The ESCB believes that it should be made clear that the tool could only be used for the future and follow the solution adopted in the context of the FSB. It is essential, however, that the write-down tool has a clearly (ex ante) defined legal framework, including transparent trigger conditions, in order to avoid legal uncertainty and market distortion. In this respect the bail in should not allow for discrimination among equally ranked creditors, in the sense of treating them differently without building this differentiation on objectively justified grounds, as this would conflict with the general principle of equal treatment and create legal uncertainty about the extent of creditor rights.
At present, the concrete ability of bail-in to achieve its stated purposes without unwarranted side-effects is hard to assess. The ESCB emphasizes the need to conduct accurate and detailed case studies that would shed light into the practical implications of bail-in.
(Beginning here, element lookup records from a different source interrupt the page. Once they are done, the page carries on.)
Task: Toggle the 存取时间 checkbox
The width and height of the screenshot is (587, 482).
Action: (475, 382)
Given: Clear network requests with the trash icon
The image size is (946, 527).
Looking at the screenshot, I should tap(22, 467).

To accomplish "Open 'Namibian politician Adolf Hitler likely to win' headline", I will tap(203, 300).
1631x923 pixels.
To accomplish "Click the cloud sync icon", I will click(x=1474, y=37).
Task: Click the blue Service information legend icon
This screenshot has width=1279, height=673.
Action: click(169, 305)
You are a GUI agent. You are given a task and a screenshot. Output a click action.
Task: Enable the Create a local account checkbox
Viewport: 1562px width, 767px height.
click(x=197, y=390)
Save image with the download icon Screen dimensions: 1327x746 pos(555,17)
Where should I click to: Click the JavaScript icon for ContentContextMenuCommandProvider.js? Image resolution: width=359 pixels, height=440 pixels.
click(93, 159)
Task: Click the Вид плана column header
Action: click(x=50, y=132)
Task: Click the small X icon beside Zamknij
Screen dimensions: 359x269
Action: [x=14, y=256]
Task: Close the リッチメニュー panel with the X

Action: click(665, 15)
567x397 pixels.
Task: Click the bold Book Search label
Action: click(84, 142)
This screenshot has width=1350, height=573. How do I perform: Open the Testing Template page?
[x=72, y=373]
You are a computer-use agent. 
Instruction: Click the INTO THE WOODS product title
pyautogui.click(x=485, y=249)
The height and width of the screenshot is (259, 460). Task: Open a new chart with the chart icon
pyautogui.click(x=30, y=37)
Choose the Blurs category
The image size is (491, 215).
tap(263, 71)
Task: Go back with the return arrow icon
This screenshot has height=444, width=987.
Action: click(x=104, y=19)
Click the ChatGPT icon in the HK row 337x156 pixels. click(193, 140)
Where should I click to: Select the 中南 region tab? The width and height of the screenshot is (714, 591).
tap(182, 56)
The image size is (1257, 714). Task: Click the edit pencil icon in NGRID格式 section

Realistic simulations are necessary to deliver a clear view on issues such as the feasibility of a rapid execution, the ability to respect the seniority waterfall in loss absorbency, the mechanics of conversion/write-down, etc.
From a central banking perspective, further analysis is warranted for the financial stability implications raised by a large scale introduction of this approach. This instrument could prove crucial, within the risk management and resolution toolkit, in successfully avoiding externalities and spillover effects linked to the liquidation option under distressed market conditions. As such, it could contribute to the safeguard of financial stability. However, the innovative character of bail-inable debt raises potential significant risks, including concerns that its design and triggers may have destabilising effects on the financial sector (e.g. risks of higher market segmentation, debt fire-sales, and contagion effects). The FSB-sponsored work on the bail-in related issues is fully supported by the ESCB.
(v) Derogations from shareholder rights under the EU company law directives
The ESCB considers that a number of EU company law related directives, particularly the 2nd Company law, Takeover bids and Shareholder rights directives contain certain shareholder rights provisions which are obstructive to efficient bank restructuring. The EU framework on bank recovery and resolution should include a set of derogations from these shareholder rights for credit institutions, which are undergoing restructuring.